Nadie recibe a la muerte de buen agrado. Sin embargo, esto no significa que haya modos de morir más o menos agradables. Ahogarse o quemarse vivo son posiblemente las peores formas de agonizar en las que pensamos primeramente. Otros más fantasiosos sienten pavor al imaginarse entre las fauces de un temible tiburón blanco.
Lo cierto es que estos modos de estirar la pata son muy difíciles de suceder. Lo más probable es que la mayoría de nosotros muramos por una grave enfermedad, un accidente de tráfico o una vida de excesos. Entonces, ¿por qué este miedo a morir de forma tan trágica?

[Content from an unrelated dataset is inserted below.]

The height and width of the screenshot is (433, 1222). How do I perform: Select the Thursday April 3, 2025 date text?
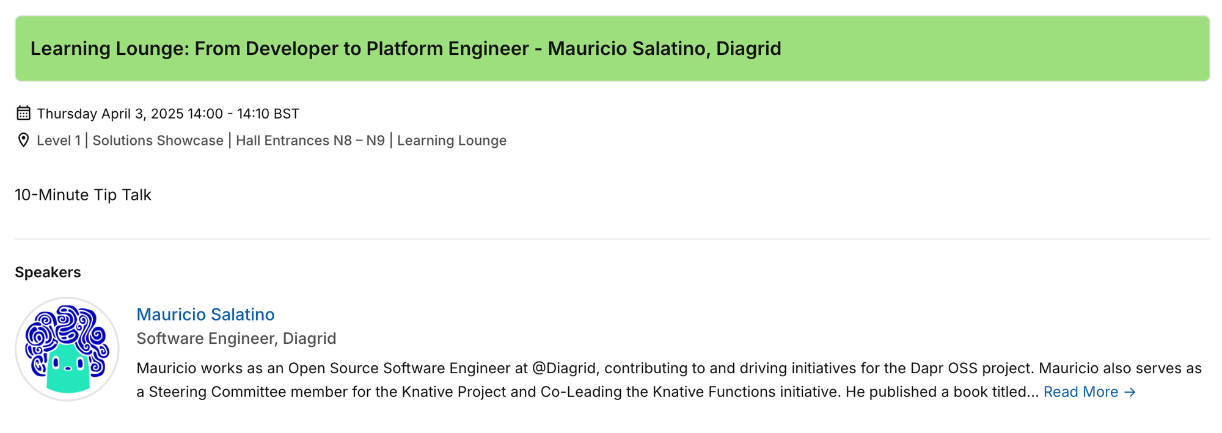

En realidad estas maneras de dejar el mundo tienen algo en común: el dolor. El dolor es algo que nos aterra, independientemente de si ocasiona la muerte o no. «El contexto es importante cuando pensamos en el dolor, el nacimiento es un buen ejemplo. Es mucho sufrimiento, pero sabes que es temporal y sabes por qué lo estas sufriendo. A diferencia del dolor producido por el cáncer, el que acorta tu vida y puede ir empeorando”, explica Randy Curtis, director del Centro de Cuidados Paliativos de la Universidad de Washington.
Si hablamos de dolor y sufrimiento es inevitable hacer mención a la Edad Media. Esa época en donde los castigos físicos estaban a la orden del día. Algunos de los métodos para ejecutar a los criminales era atar a la persona por las cuatro extremidades y dejar que los caballos ‘separaran’ su cuerpo, otra forma algo más benévola era el ahorcamiento. Por su parte, a los nobles era más habitual cortarles la cabeza al ser una forma más rápida e indolora.
Hoy día los métodos para sacrificar a los delincuentes son mucho más amables aunque no exentos de dolor. Durante la silla eléctrica miles de voltios recorren el cuerpo humano, el cerebro se cocina y aparecen llamas en algunas partes de la piel. Son solo unos minutos, pero la persona que lo sufre está viva durante todo el proceso.
La realidad es que muy pocas personas morirán de alguna de las formas anteriormente descritas. Probablemente un ciudadano de a pie pase los últimos días de su vida en un hospital y siendo consciente de ello. Según afirma Joanne Lynn, una especialista en cuidados paliativos, “para las personas que llegan a los 85 o 90 años este miedo es angustiante pero no inesperado».